Exercise directions:
Report how many lines in the records below contain the word "height". Give only the number.

Provided material section start

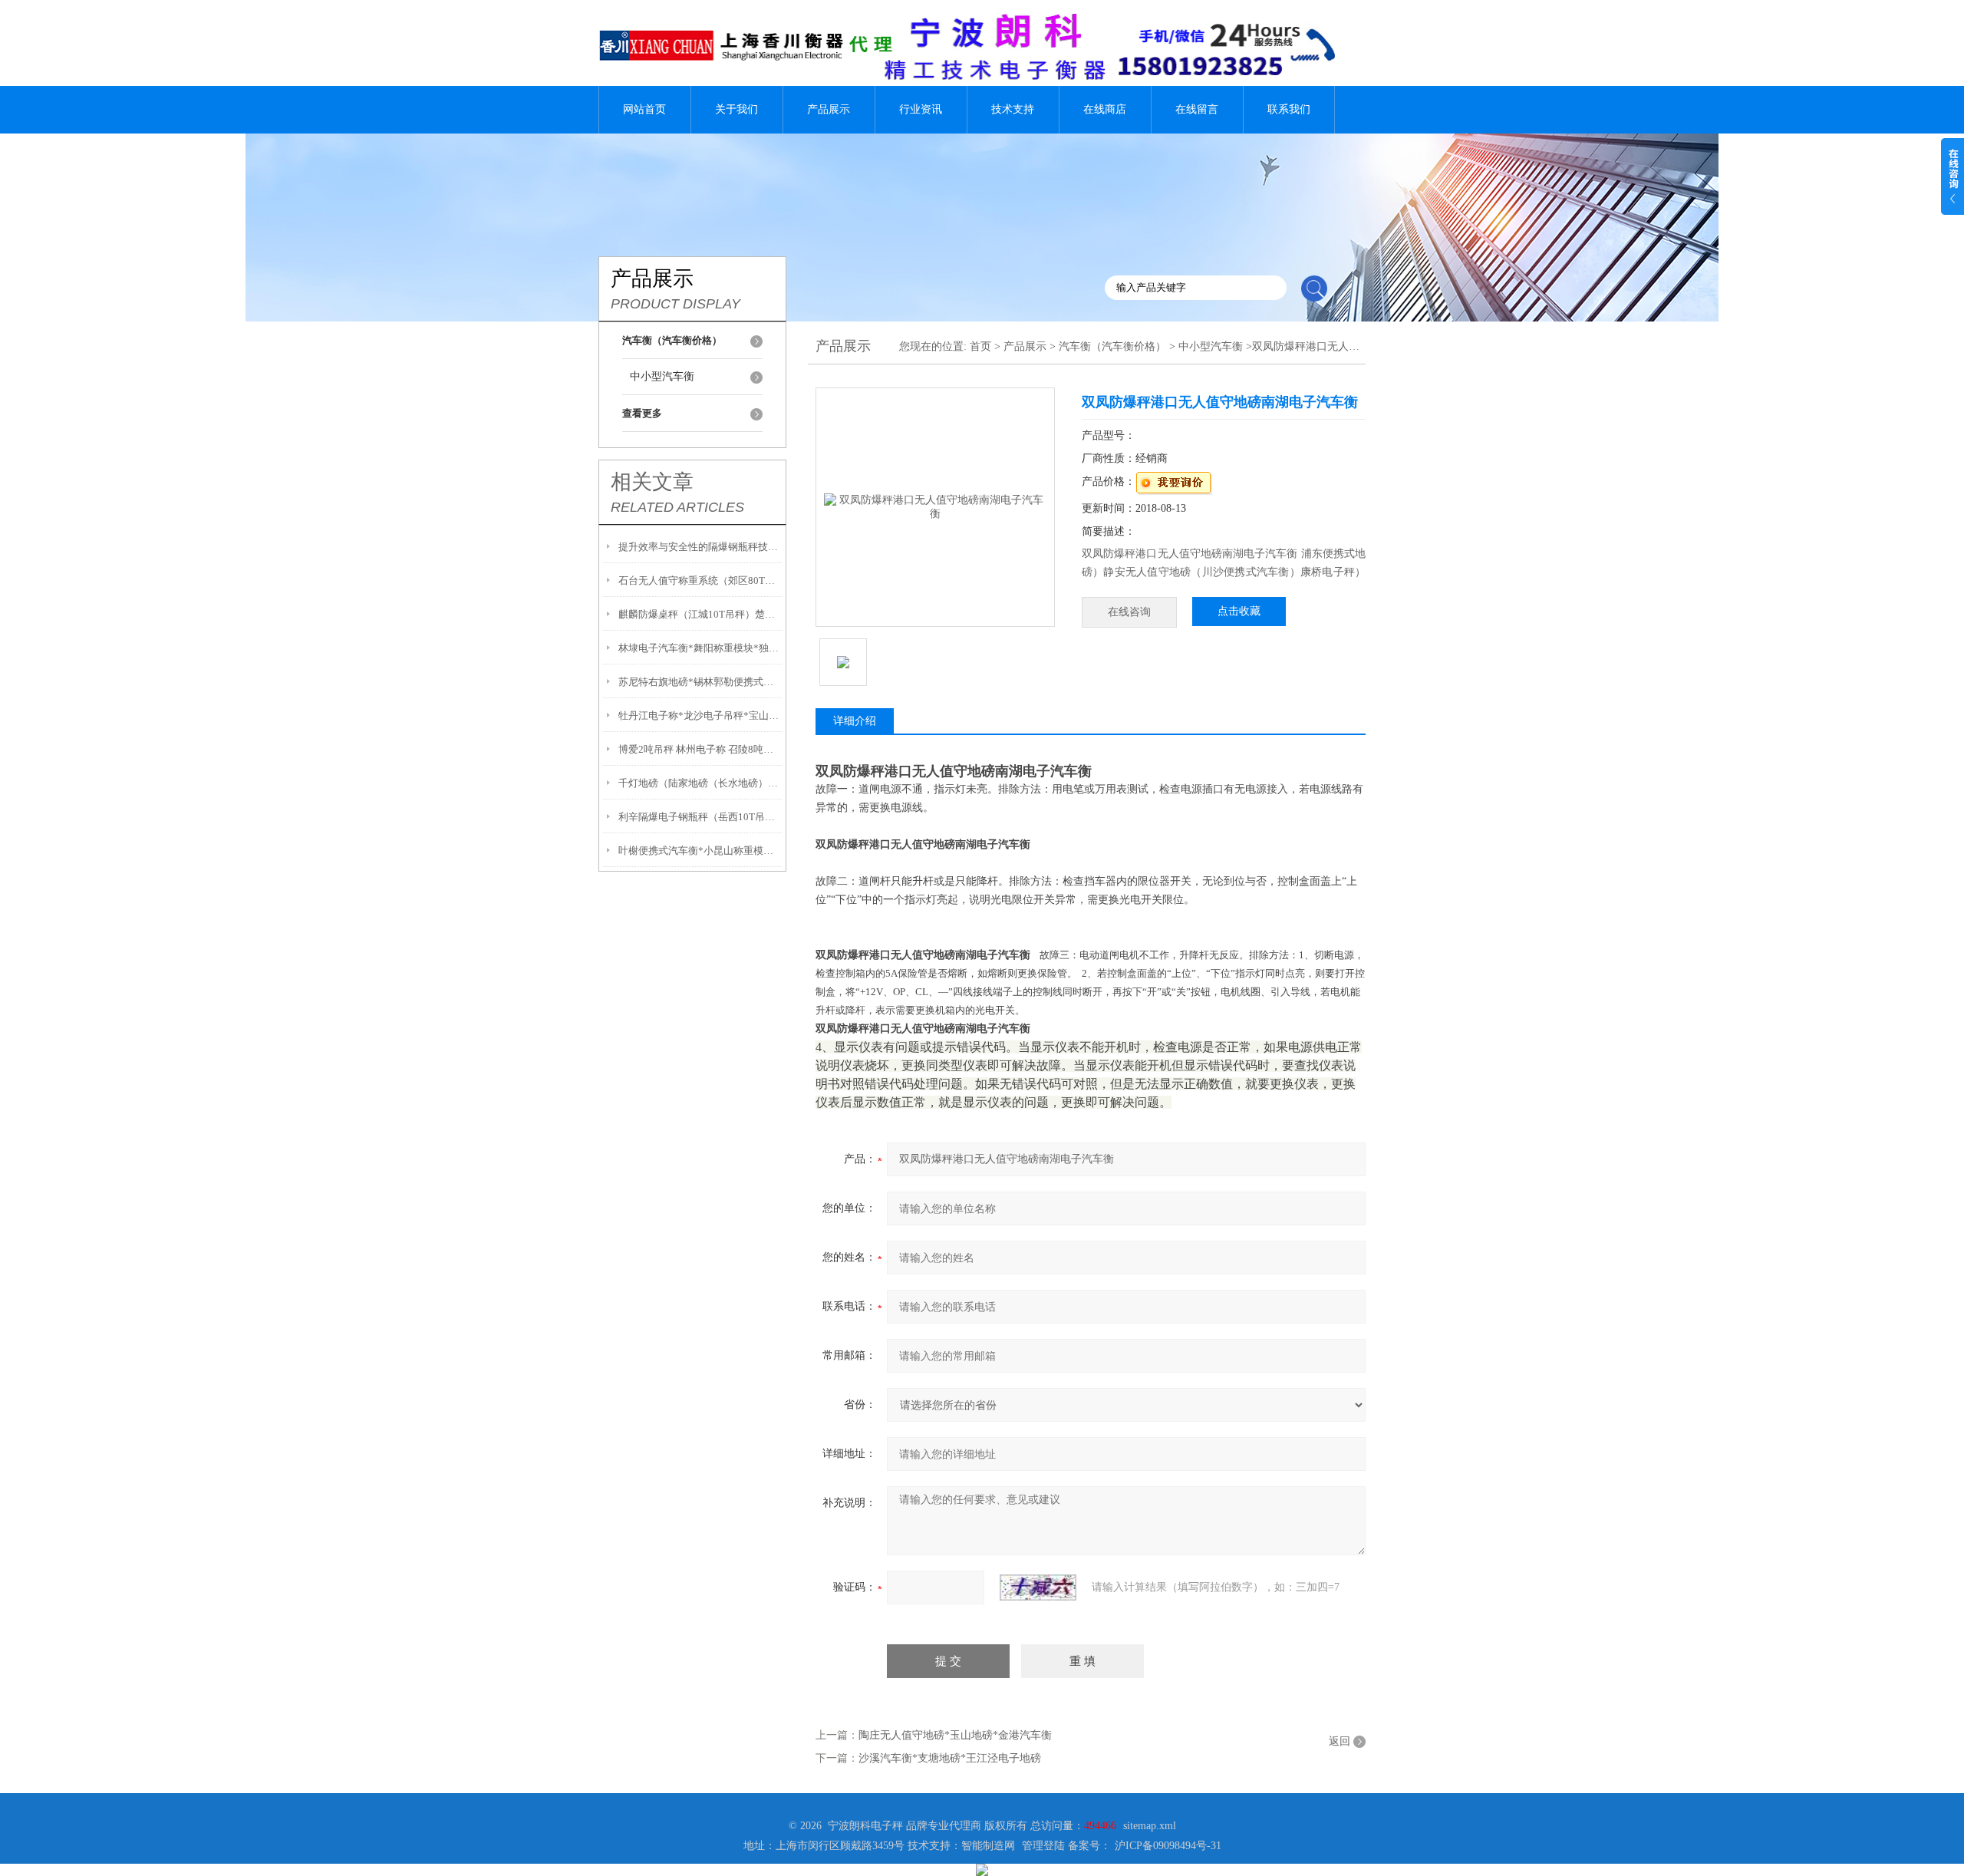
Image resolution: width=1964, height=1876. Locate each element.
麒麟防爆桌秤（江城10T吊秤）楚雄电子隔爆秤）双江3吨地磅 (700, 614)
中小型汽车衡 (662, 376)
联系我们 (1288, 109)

Provided material section end
Provided material section start

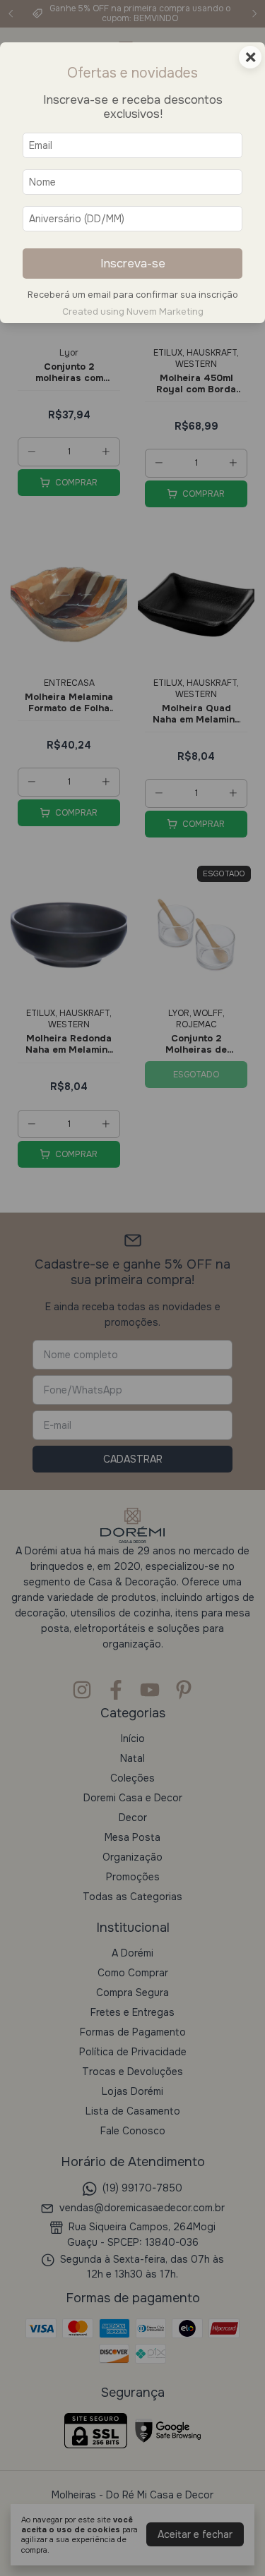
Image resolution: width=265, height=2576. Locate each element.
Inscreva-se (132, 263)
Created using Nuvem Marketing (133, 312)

Provided material section end
Provided material section start

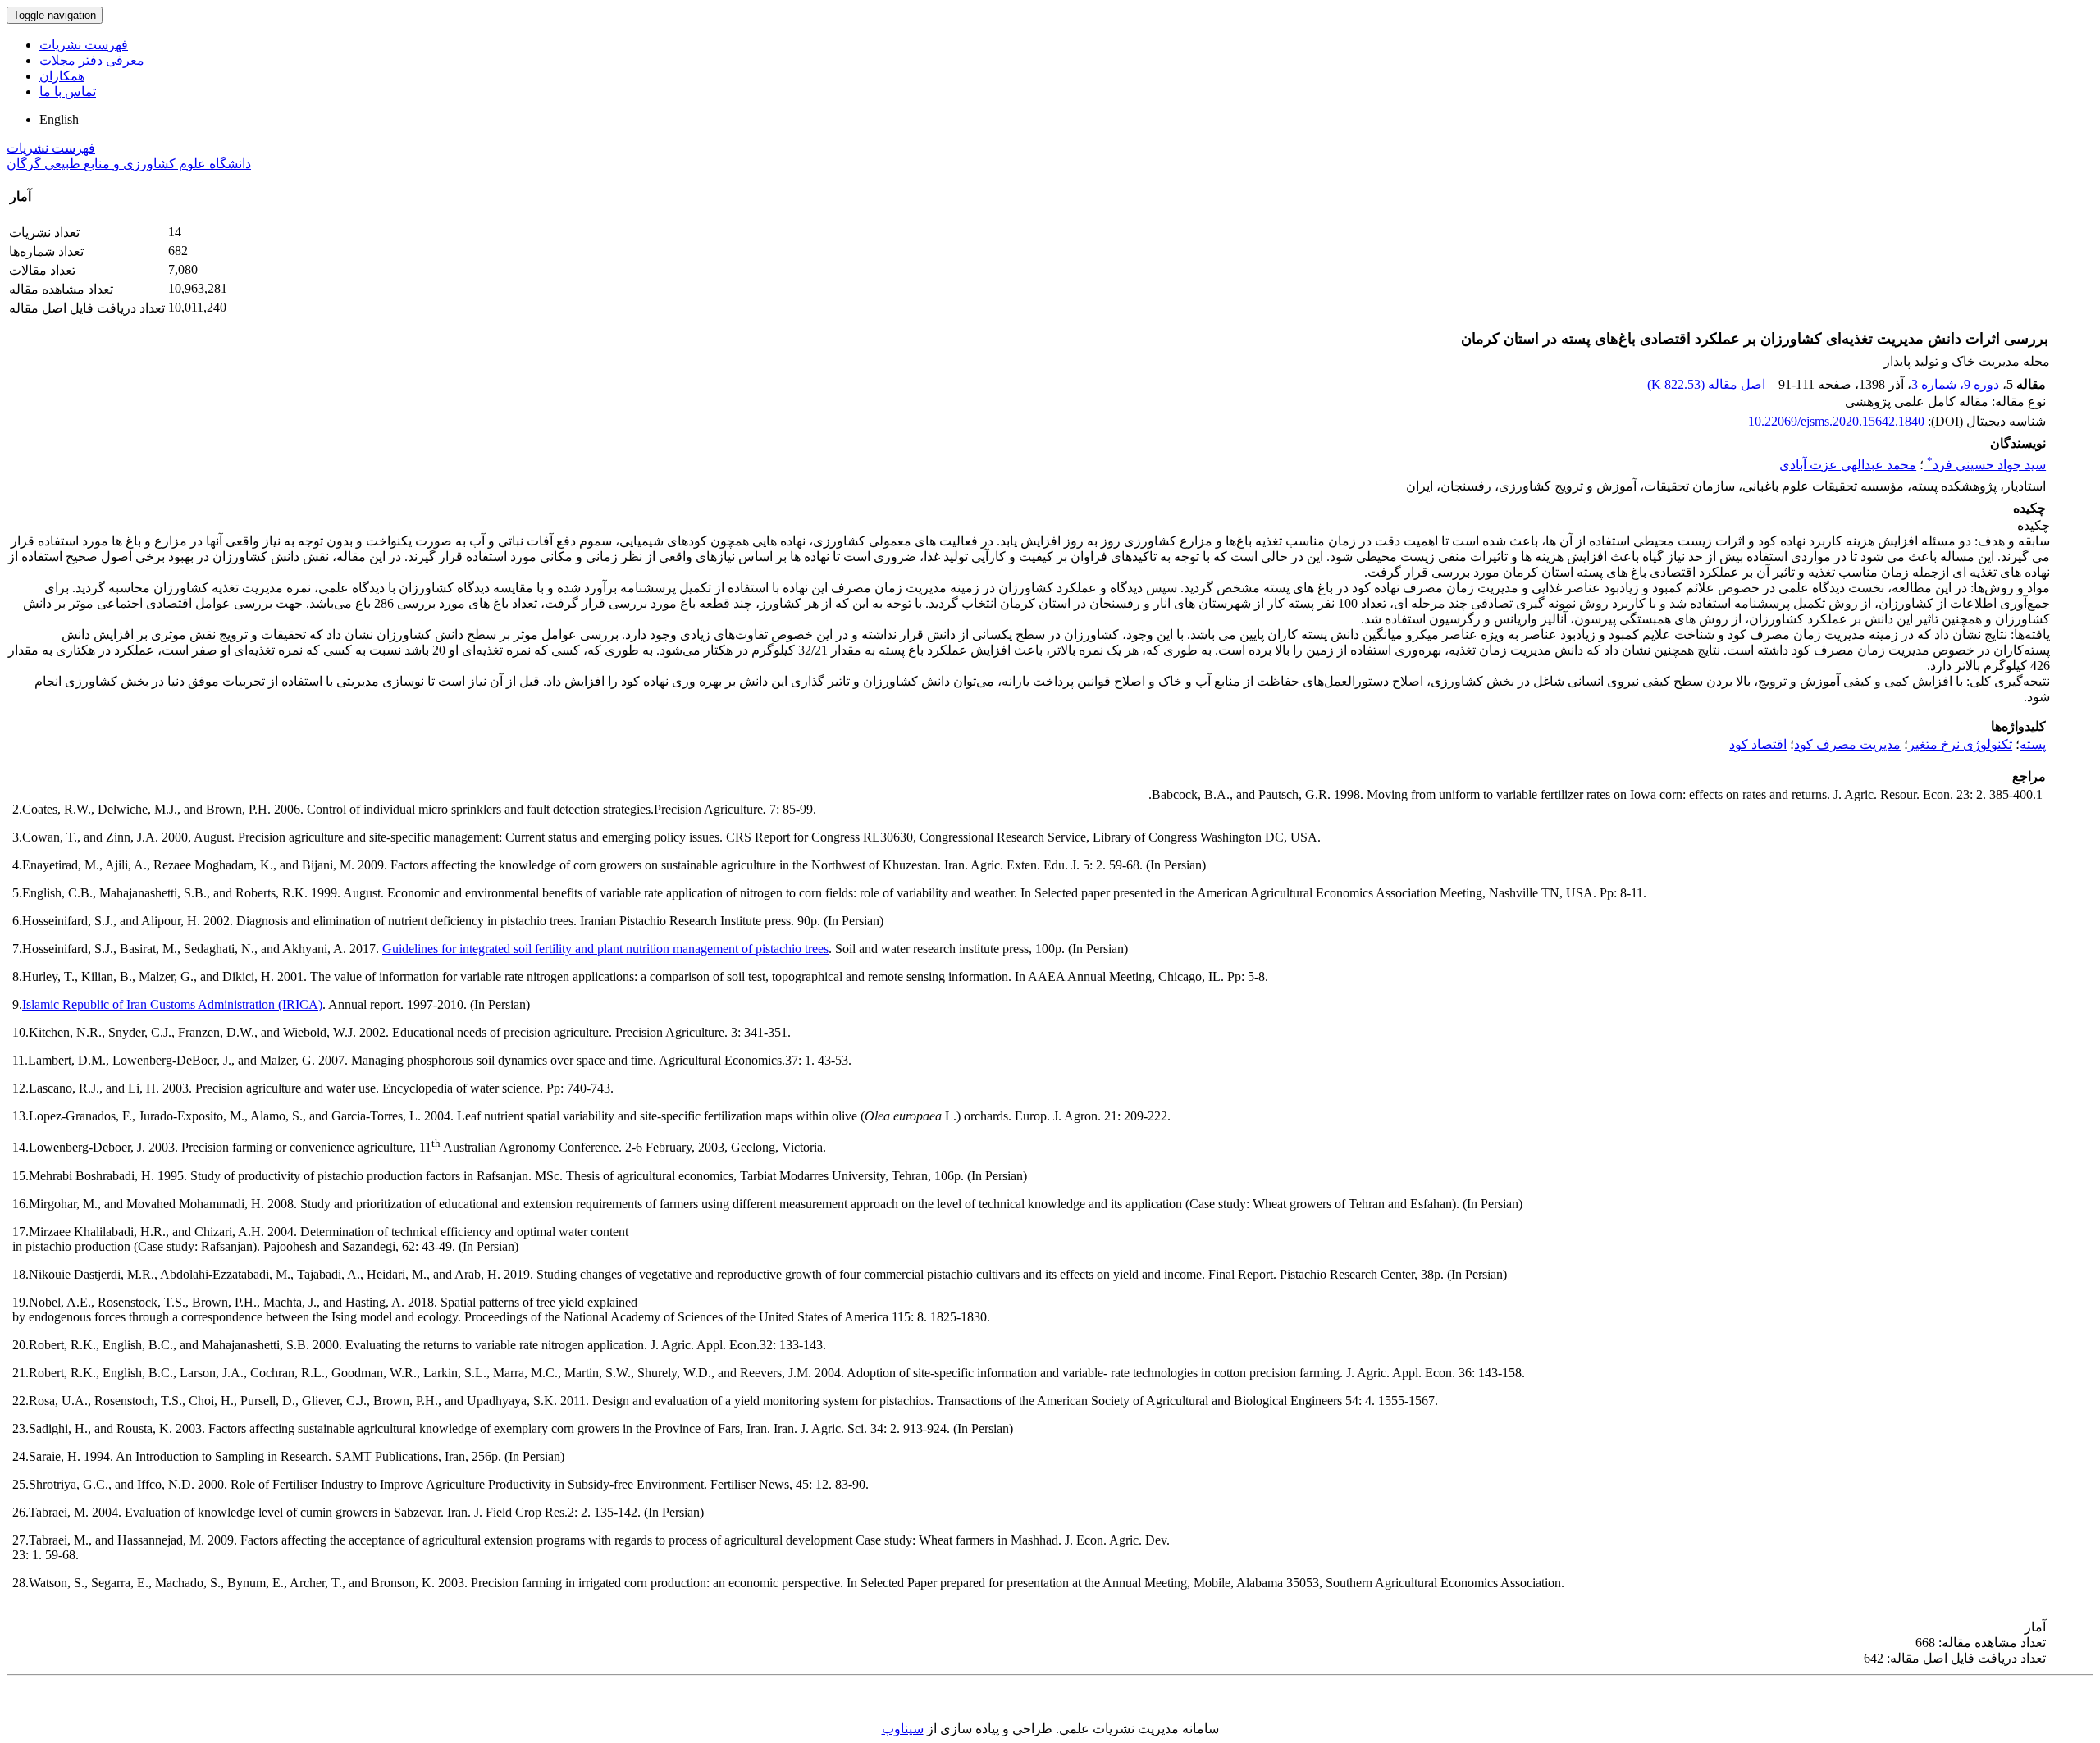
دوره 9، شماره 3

Provided material section end

Written response:
2